When preparing homeopathic remedies in the jungle, one is faced with unexpected difficulties, particularly concerning the cleaning of the instruments. There is no clean water, which means that sufficient quantities of distilled water have to be carried along. At a relative humidity of close to 100% and temperatures around 30-35º C (86-95º F) I had a difficult time preventing perspiration from my hands and forehead from getting into the mortar. And all this while fighting off insects which were attracted by the lactose being triturated. An additional problem was the sterilization of mortar and pistil afterwards. I used some 96% ethanol, which I burned in the mortar to sterilize mortar and pestle.

It is laborious undertaking to hunt for homeopathic remedies in the Amazon jungle; sometimes it can be even dangerous. When I learned from an Indo that there is a certain kind of extremely poisonous spider in this area, I decided immediately that this would make for a potentially useful and interesting new remedy. On further inquiry, the Indio told of a child, which got bitten by the spider while sleeping a hammock. He started to scream horribly, and all usual medicine was not able to help him. The child died the next morning, with his skin a strong red to black color.

Of course I did everything to find this spider. After several days I got lucky. We found a hole in the ground of about 12 cm (5 in) diameter, in which a few spidery legs were visible from the distance. Attempts to scare the spider out of its hole with a stick were unsuccessful. So we used a shovel to open the spider's home. I was surprised by the size of the animal; I have never before seen such a big spider. Catching it in an empty plastic cup, I was again surprised by the weight: I estimated it at about 0.25 kg (0.5 lbs.). On close observation I could see how the spider rubbed its hairy hindquarters with one of its legs and thereby spread almost invisible hairs all around in the vicinity.

Shortly afterwards, my skin started to itch unbearably, I had to scratch my palms continuously, but without any relief. Out of safety concerns and hygienic reasons I decided not to milk the spider in the jungle, but rather took it back with me to Europe in order to have it properly identified. The spider turned out to be a specimen of Terraphosa leblondi.

At the end of the journey I was pleased to have amended my stock by a number of important and highly interesting remedies.
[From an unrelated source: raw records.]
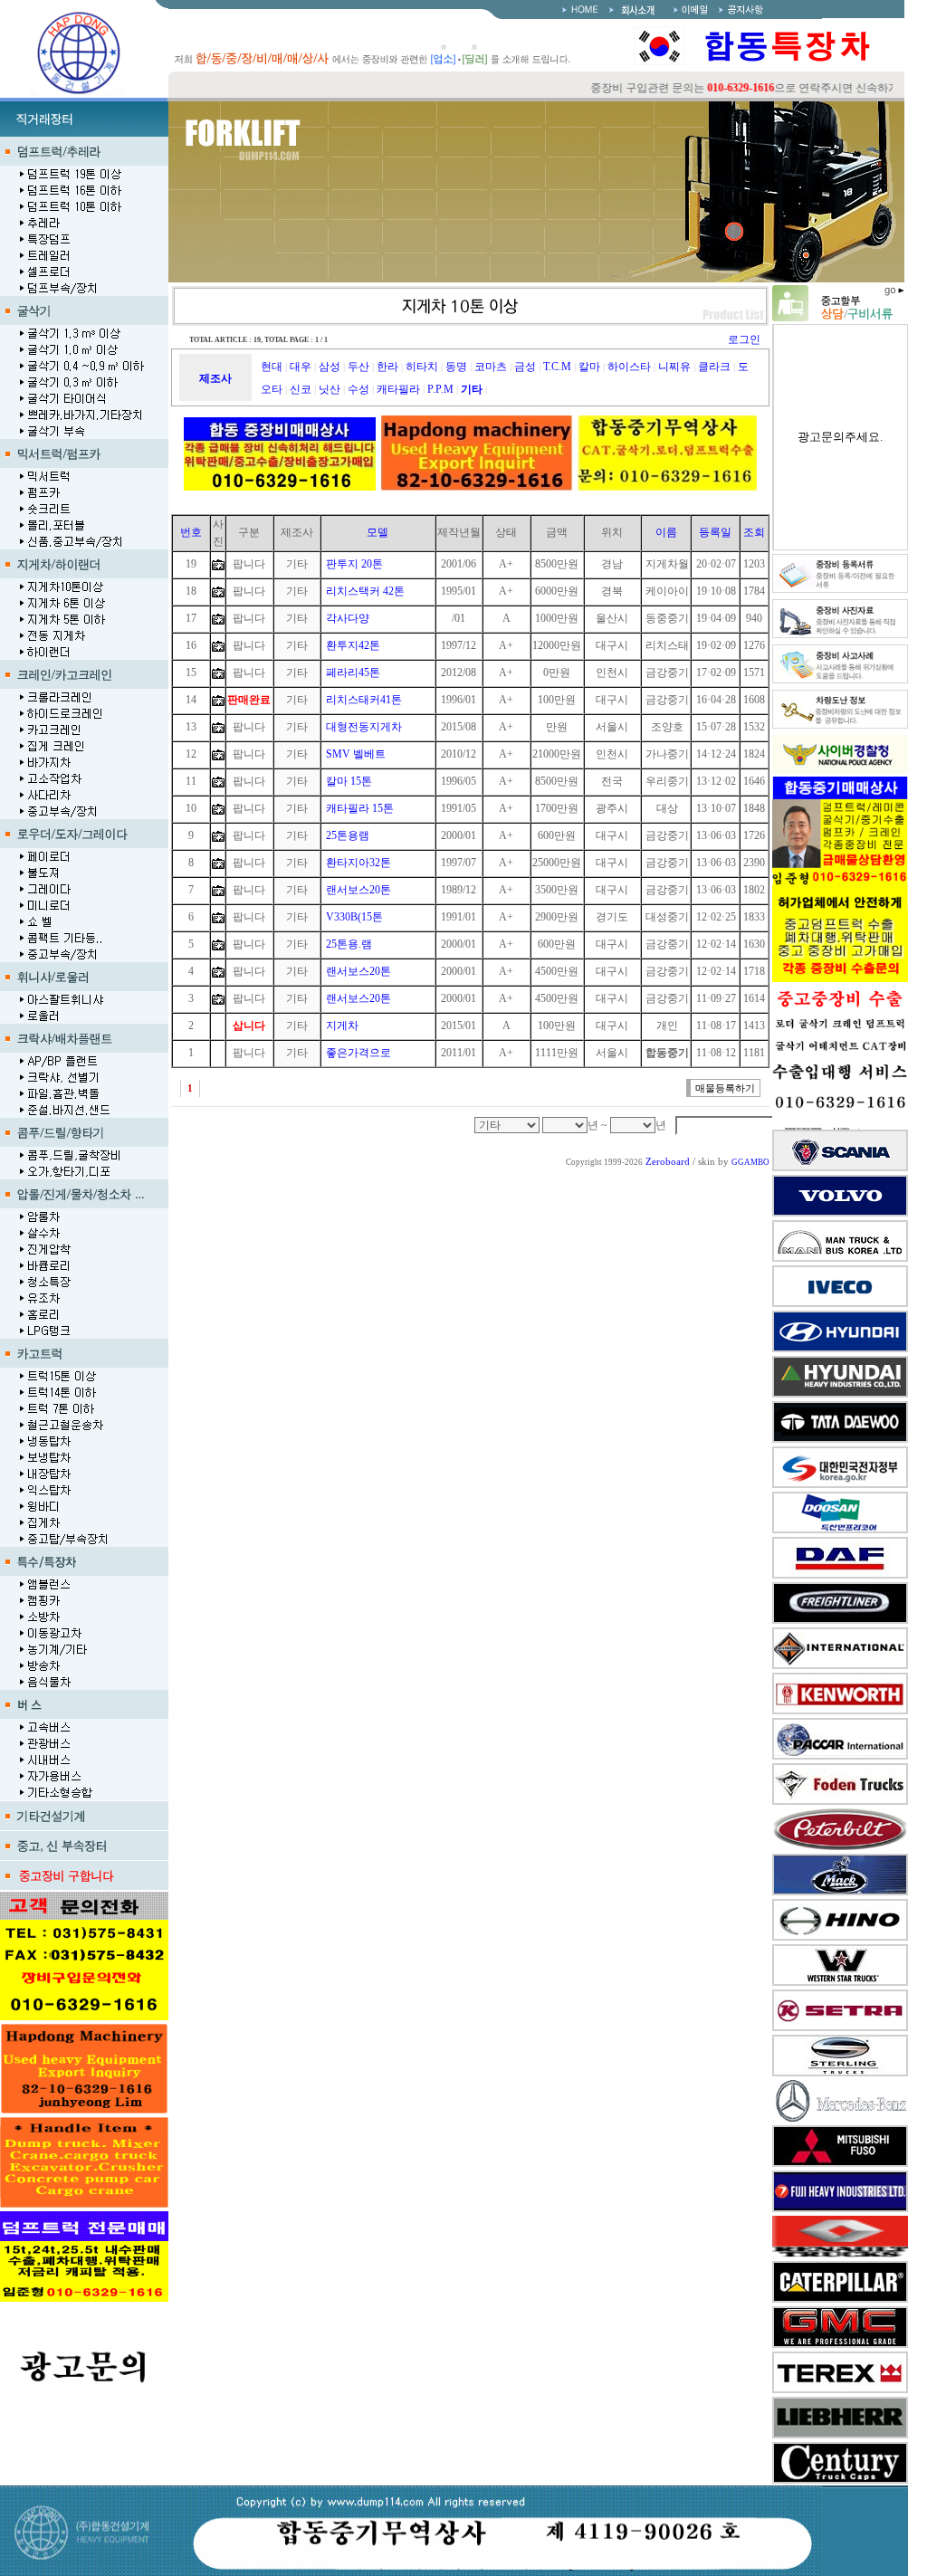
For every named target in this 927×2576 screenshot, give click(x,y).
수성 (358, 389)
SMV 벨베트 (356, 754)
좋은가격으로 (358, 1052)
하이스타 (629, 366)
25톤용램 (347, 835)
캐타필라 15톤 (360, 808)
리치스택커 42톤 (365, 591)
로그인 (744, 339)
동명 (456, 366)
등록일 (715, 532)
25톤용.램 (349, 944)
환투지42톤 (353, 645)
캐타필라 (398, 389)
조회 (754, 532)
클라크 (714, 366)
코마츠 (490, 366)
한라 (387, 366)
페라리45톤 (353, 672)
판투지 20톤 (354, 564)
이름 (666, 532)
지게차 (342, 1025)
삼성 (329, 366)
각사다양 (347, 618)
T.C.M (557, 366)
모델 (377, 532)
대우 (300, 366)
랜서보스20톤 (358, 889)
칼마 (589, 366)
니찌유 (674, 366)
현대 (271, 366)
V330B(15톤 (354, 917)
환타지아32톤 (358, 862)
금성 (525, 366)
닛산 (329, 389)
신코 (300, 389)
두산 (358, 366)
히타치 (422, 366)
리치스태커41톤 (364, 699)
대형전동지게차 (364, 726)
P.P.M (440, 389)
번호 (191, 532)
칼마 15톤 (349, 781)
In contrast to that, I had lost quite a lot of weight from the long walks and the rough living conditions, but even more so by the intimate interest of the Nhengatus in my food provision.

A lot of work lies still ahead of me to identify each specimen exactly. The rainforest is a boundless source for those interested in rare flora and fauna. Contrary to common belief, the jungle is not aggressive, but rather behaves neutrally toward the careful and informed visitor. It would dangerous, however, to travel in these regions without knowing about its dangers and proper behavior in this environment.